== Exercise ==
Your output should be the lines from the one with "The height and width of the screenshot is (744, 1104)." through the last line of the records below, exactly as written, minus the pictures.

== Material to process ==
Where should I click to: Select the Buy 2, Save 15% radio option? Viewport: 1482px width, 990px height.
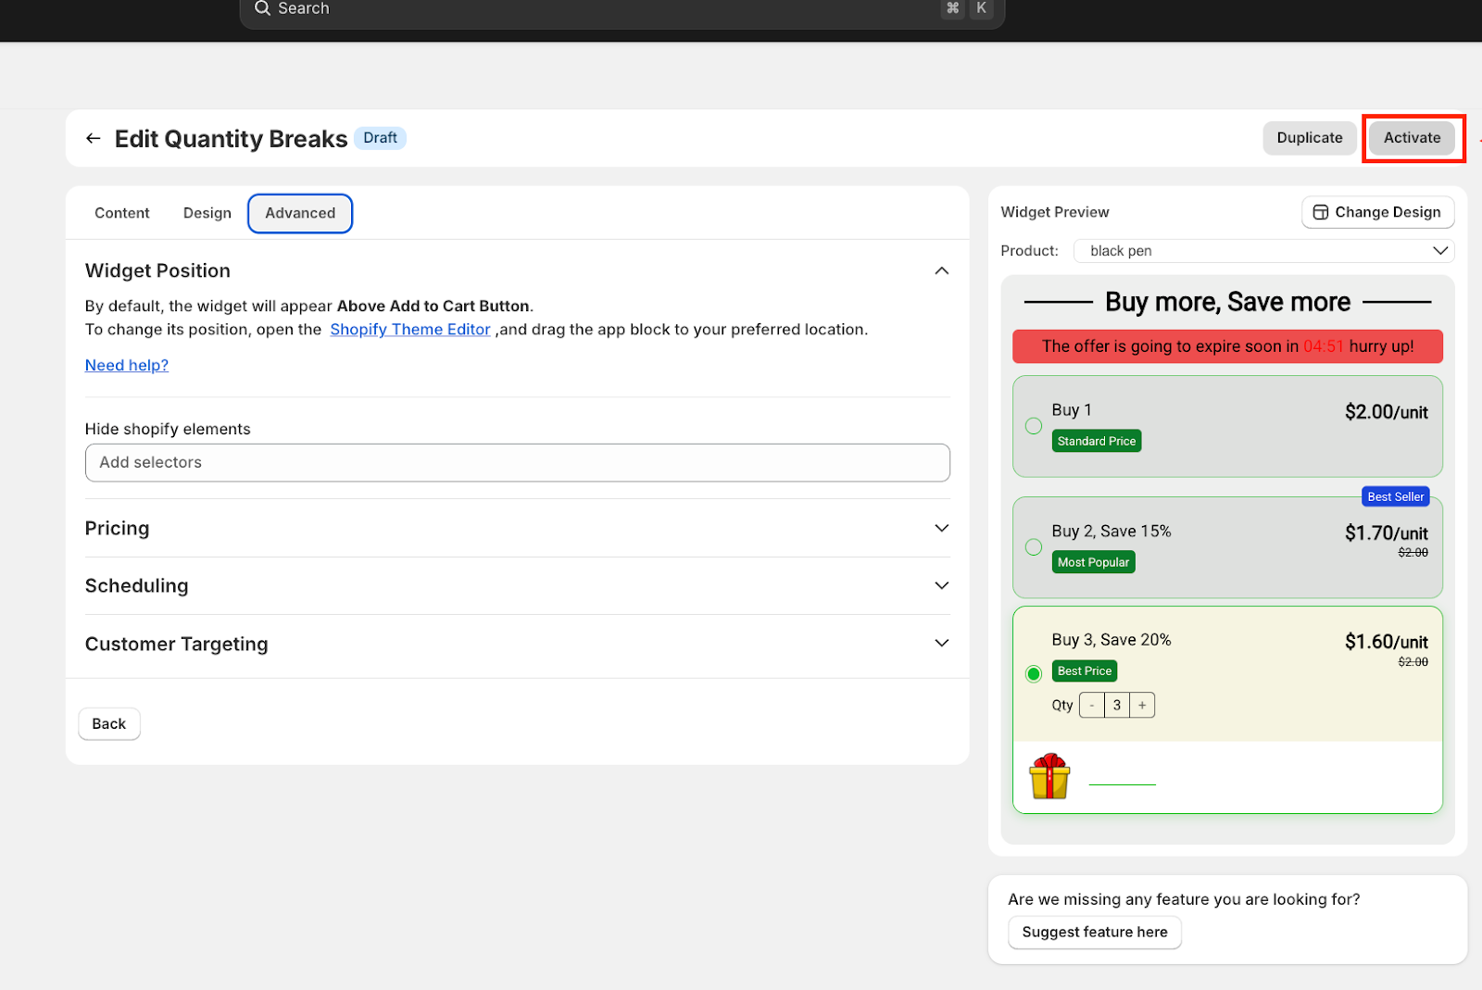coord(1034,547)
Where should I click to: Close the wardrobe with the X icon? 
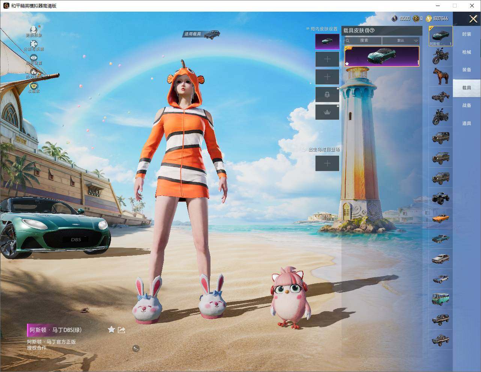(x=473, y=19)
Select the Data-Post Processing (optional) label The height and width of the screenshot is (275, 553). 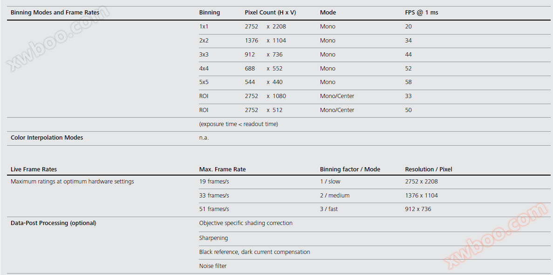point(54,223)
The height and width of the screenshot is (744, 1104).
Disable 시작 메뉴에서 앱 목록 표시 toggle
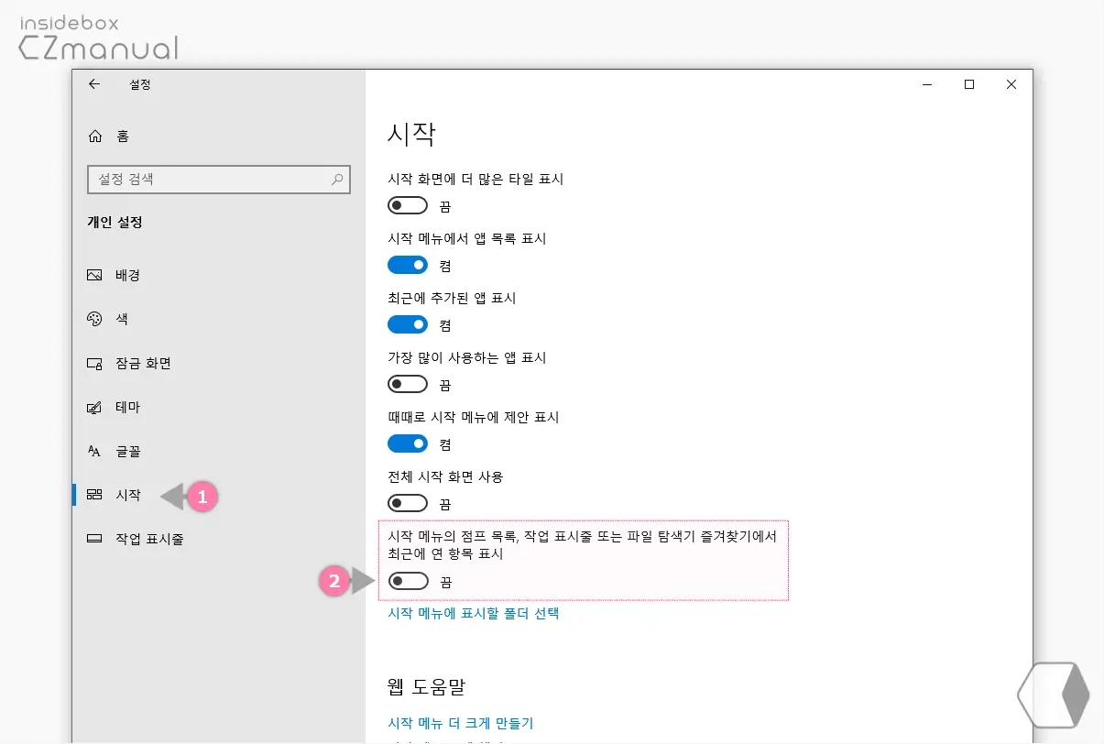(x=407, y=264)
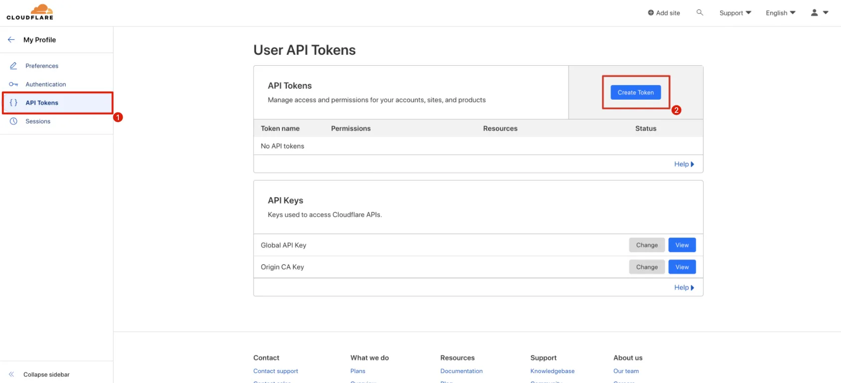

== Output below ==
The height and width of the screenshot is (744, 1104).
Disable 시작 메뉴에서 앱 목록 표시 toggle
(x=407, y=264)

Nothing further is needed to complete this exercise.